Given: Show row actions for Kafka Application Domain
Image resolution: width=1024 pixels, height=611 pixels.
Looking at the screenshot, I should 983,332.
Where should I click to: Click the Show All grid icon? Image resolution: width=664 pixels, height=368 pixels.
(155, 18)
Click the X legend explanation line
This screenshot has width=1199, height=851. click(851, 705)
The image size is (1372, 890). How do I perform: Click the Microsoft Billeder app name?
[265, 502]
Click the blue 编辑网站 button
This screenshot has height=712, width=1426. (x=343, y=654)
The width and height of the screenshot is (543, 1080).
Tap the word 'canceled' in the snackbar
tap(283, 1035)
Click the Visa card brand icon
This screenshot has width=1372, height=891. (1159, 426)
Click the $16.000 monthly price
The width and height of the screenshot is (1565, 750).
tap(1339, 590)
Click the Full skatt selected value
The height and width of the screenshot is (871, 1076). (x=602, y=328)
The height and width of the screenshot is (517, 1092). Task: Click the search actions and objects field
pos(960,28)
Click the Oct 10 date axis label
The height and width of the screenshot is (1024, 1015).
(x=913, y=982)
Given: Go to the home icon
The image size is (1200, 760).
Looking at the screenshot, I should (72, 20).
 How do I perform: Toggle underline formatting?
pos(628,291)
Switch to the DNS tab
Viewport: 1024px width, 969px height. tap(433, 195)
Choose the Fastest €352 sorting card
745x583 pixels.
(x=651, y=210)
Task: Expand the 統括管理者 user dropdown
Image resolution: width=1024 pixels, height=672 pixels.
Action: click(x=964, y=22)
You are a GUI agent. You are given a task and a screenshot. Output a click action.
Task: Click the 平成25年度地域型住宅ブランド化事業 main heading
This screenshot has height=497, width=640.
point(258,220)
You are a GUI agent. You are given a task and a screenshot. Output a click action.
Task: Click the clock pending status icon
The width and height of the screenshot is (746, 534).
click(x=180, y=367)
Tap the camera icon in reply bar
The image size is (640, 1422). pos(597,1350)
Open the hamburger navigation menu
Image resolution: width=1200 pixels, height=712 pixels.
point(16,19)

• WORK TASK:
Please transcribe the lines from the one containing "Given: Go to the home icon" through the last line of the records. Include both ends and nothing else.

• ANSWER TO THIS PROBLEM:
Given: Go to the home icon
The image size is (1200, 760).
Looking at the screenshot, I should (72, 20).
 How do I perform: Toggle underline formatting?
pos(628,291)
Switch to the DNS tab
Viewport: 1024px width, 969px height. tap(433, 195)
Choose the Fastest €352 sorting card
745x583 pixels.
(x=651, y=210)
Task: Expand the 統括管理者 user dropdown
Image resolution: width=1024 pixels, height=672 pixels.
Action: click(x=964, y=22)
You are a GUI agent. You are given a task and a screenshot. Output a click action.
Task: Click the 平成25年度地域型住宅ブランド化事業 main heading
This screenshot has height=497, width=640.
point(258,220)
You are a GUI agent. You are given a task and a screenshot. Output a click action.
Task: Click the clock pending status icon
The width and height of the screenshot is (746, 534).
click(x=180, y=367)
Tap the camera icon in reply bar
The image size is (640, 1422). pos(597,1350)
Open the hamburger navigation menu
Image resolution: width=1200 pixels, height=712 pixels.
point(16,19)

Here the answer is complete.